▶ **Saved entries**:
^^^^^^^^

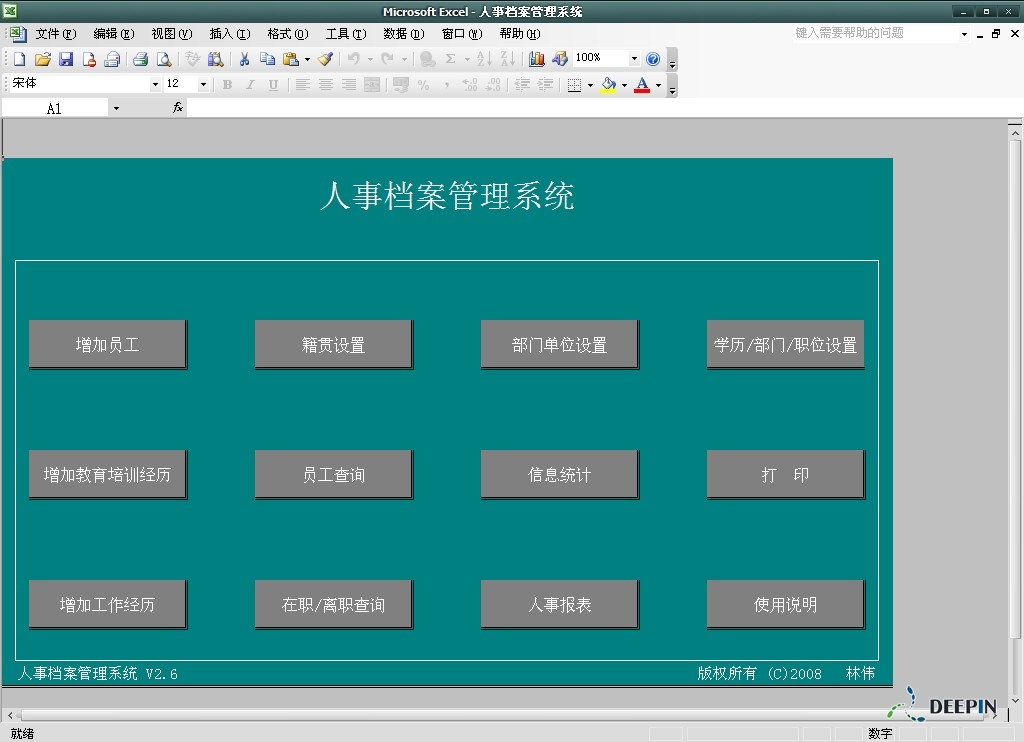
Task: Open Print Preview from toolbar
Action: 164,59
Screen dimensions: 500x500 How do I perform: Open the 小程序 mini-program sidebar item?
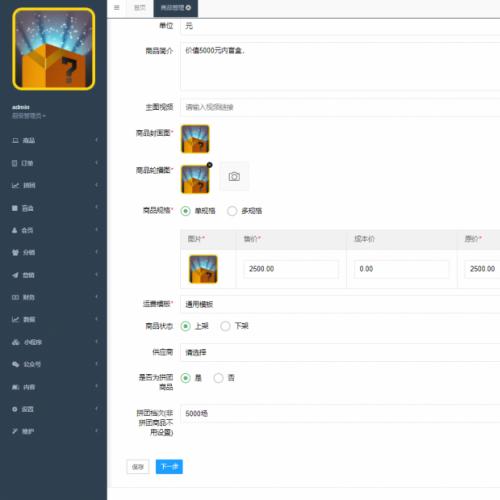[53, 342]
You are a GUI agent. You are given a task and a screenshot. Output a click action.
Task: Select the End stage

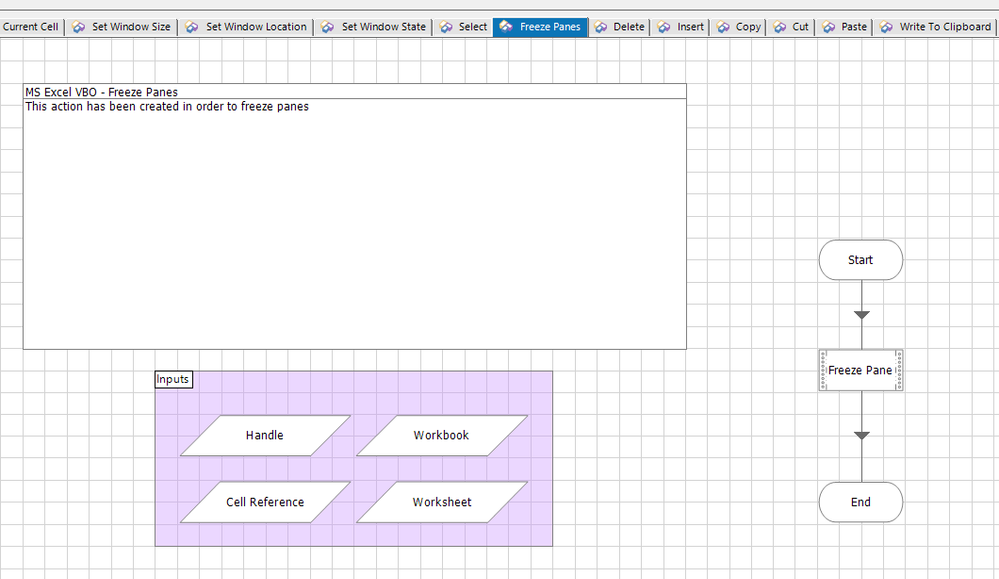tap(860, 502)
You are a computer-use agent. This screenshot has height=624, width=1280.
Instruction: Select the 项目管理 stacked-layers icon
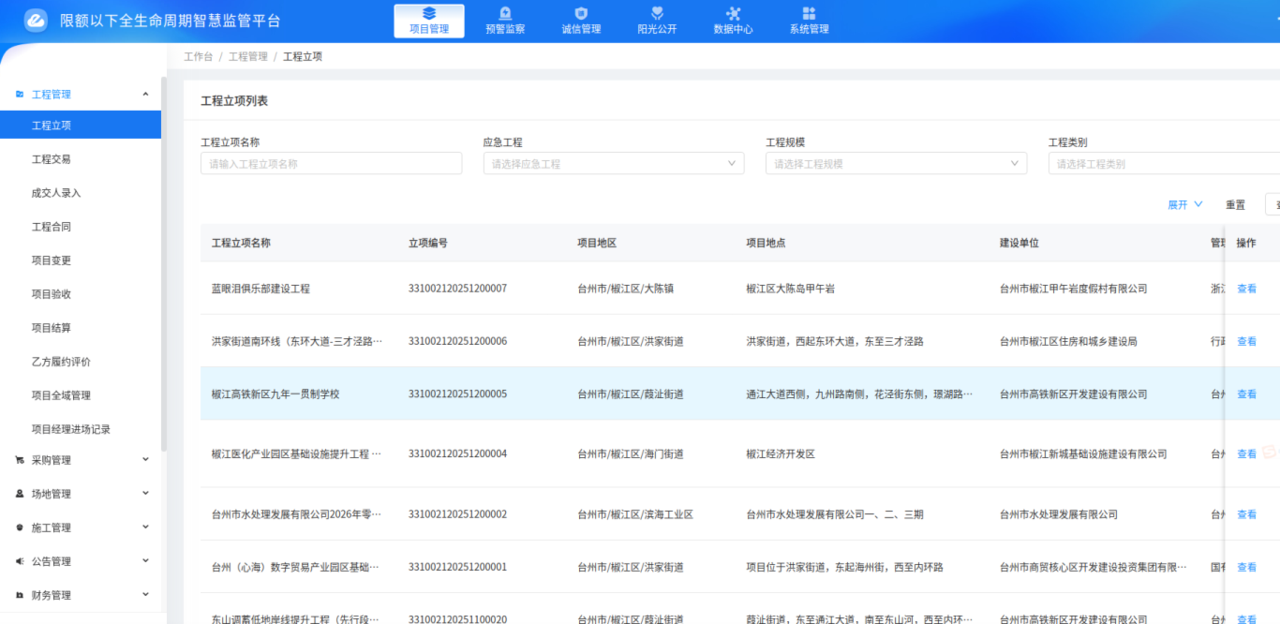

^^^^^^^^

▶ **PROBLEM DETAILS**: The expected answer is a copy of each line above containing "screenshot".

▶ **OUTPUT**:
You are a GUI agent. You are given a task and a screenshot. Output a click action.
You are a computer-use agent. This screenshot has height=624, width=1280.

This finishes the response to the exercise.